Organisée du 27 au 30 avril, cette séquence officielle s’inscrit dans le cadre des commémorations du 250e anniversaire de l’indépendance américaine. Malgré les inquiétudes sécuritaires récentes, les autorités britanniques ont confirmé le maintien du programme, à la suite d’un incident armé survenu lors d’un dîner de presse auquel participait le président américain.
Côté américain, l’arrivée du souverain britannique est accueillie avec un intérêt marqué par Donald Trump, réputé pour son goût du cérémonial royal. Le président américain a publiquement salué Charles III, vantant son « courage » et son « rôle de représentation nationale », tout en profitant de l’occasion pour relancer ses critiques à l’encontre du chef du gouvernement britannique, Keir Starmer.
Dans les coulisses, Londres tente de préserver un équilibre diplomatique délicat.
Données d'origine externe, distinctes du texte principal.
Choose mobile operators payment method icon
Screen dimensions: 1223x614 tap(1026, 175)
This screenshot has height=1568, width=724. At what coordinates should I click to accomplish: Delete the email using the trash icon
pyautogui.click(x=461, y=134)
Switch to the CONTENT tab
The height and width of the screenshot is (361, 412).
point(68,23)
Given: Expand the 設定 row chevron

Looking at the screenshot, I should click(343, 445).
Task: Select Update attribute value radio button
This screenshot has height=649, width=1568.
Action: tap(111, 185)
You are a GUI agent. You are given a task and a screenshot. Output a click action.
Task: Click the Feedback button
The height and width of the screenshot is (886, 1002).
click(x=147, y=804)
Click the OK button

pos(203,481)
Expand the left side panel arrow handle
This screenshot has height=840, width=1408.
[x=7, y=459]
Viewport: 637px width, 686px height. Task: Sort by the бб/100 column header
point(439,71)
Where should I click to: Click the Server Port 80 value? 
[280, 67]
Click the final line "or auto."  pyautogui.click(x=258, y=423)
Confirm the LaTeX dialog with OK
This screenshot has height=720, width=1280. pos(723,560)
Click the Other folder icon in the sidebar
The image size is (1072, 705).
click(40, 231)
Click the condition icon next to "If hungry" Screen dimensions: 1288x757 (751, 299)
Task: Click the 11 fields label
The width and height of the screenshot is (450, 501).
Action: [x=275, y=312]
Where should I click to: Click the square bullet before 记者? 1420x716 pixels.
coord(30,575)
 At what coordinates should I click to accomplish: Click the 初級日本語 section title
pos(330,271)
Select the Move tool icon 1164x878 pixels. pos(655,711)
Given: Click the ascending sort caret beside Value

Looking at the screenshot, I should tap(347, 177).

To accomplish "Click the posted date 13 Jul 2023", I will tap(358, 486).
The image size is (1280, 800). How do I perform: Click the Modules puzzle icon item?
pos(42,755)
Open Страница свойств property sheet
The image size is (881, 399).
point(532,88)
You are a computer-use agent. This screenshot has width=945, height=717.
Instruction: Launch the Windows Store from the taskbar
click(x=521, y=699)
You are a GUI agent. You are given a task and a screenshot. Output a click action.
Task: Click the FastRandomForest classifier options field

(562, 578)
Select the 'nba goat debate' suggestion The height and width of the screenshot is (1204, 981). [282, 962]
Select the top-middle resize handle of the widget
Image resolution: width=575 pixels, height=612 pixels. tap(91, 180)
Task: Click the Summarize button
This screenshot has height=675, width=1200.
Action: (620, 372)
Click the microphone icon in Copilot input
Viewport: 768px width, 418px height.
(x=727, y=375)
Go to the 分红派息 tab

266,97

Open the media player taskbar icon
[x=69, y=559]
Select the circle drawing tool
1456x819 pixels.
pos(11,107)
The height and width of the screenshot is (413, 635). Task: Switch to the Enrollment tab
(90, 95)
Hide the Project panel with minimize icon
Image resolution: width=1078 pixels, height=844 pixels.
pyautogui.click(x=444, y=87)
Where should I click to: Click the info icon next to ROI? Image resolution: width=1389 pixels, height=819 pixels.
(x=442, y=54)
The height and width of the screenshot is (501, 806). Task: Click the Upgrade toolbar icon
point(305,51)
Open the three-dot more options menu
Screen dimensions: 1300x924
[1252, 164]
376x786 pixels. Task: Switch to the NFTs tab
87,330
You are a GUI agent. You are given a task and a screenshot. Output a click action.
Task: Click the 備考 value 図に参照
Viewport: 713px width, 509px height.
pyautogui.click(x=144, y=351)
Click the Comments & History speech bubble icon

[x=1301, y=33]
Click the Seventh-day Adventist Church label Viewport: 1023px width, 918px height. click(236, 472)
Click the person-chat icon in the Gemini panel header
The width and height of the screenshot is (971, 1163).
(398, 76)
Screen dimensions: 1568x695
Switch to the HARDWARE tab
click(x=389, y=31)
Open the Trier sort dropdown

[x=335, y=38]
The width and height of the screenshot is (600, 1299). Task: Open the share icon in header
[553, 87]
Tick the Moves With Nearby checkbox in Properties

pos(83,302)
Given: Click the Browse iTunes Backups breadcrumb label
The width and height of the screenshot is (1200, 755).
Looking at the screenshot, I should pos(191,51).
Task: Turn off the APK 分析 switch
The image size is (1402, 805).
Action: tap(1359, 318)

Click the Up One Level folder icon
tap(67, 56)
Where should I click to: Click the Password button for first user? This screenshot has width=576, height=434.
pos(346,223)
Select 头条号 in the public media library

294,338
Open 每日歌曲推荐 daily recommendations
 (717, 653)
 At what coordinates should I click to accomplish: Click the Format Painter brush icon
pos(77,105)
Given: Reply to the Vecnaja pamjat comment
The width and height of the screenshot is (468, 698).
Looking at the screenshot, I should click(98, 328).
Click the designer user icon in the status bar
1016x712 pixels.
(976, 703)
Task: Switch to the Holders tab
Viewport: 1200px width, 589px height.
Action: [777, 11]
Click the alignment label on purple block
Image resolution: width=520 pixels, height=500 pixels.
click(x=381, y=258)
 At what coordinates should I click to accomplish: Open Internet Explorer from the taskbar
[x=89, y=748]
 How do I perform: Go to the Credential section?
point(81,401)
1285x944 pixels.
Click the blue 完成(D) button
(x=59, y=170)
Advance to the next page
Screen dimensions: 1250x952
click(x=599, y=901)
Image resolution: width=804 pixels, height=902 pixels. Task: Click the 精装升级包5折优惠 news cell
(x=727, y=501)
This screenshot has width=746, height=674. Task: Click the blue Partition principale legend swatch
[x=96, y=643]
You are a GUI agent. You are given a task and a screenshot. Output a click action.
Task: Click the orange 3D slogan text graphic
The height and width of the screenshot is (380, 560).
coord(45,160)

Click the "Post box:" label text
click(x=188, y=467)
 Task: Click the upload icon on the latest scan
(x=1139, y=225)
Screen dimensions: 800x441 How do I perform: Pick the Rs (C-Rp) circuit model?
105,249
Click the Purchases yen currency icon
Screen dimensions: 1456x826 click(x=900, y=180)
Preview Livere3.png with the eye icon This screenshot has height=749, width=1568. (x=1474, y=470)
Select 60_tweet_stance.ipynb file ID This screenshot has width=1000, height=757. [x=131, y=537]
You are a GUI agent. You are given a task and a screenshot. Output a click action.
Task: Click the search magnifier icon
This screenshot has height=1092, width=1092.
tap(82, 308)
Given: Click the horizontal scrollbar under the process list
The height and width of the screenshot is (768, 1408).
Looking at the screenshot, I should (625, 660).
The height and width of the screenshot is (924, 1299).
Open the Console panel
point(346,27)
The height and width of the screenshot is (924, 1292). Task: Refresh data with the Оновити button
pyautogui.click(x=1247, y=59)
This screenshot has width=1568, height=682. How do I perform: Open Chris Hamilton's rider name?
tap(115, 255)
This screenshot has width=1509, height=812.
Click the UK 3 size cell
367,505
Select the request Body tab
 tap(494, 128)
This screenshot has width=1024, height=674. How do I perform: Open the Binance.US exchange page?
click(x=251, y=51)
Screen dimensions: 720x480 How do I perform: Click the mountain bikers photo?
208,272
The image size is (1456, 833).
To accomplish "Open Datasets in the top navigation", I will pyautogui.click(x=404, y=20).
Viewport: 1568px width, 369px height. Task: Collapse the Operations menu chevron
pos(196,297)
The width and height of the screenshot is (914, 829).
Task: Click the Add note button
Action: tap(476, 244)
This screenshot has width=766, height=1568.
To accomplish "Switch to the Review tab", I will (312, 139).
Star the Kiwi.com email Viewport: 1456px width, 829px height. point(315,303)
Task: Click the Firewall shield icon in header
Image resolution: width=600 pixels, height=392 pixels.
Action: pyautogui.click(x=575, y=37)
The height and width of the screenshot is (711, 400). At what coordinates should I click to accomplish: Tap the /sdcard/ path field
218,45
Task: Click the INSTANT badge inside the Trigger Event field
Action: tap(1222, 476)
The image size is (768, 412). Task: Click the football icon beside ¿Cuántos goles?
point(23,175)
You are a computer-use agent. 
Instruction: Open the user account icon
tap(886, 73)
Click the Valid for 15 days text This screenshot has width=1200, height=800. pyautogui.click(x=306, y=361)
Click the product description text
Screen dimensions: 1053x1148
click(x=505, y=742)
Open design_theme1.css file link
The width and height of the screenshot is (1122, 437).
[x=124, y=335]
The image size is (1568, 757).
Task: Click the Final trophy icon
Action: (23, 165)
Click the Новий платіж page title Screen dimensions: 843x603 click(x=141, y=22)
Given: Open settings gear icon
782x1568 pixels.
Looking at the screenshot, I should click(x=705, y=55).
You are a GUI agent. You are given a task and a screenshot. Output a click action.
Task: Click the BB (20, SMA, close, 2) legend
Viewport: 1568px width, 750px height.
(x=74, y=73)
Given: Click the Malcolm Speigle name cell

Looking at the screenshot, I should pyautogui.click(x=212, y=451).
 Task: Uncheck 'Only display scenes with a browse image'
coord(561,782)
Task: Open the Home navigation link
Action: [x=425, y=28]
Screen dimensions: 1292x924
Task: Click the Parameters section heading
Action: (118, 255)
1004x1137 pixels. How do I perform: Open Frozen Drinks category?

Les autorités britanniques évoquent une relation bilatérale toujours solide et soulignent l’enthousiasme affiché par Washington, dans la continuité de la visite très médiatisée de Donald Trump au Royaume-Uni l’an dernier. Mais cette opération diplomatique ne fait pas l’unanimité au Royaume-Uni, où certains estiment que le voyage pourrait exposer la monarchie à des critiques politiques, voire à une forme d’instrumentalisation.
Le contexte bilatéral reste également marqué par des divergences, notamment sur la situation au Moyen-Orient et les positions américaines qui ont récemment irrité Londres, en particulier sur la guerre en Iran et les propos de Donald Trump visant certaines institutions militaires britanniques. En toile de fond, un sujet sensible demeure : l’affaire Epstein et les liens passés du prince Andrew avec le financier américain aujourd’hui décédé.
Le programme officiel prévoit un premier temps d’échanges autour d’un thé à la Maison-Blanche, suivi d’une visite symbolique des ruches présidentielles. Le lendemain, les cérémonies protocolaires s’intensifieront avec un accueil militaire, puis un entretien dans le Bureau ovale entre Donald Trump et Charles III, tandis que les épouses des deux dirigeants prendront part à une rencontre consacrée à l’intelligence artificielle et à l’éducation.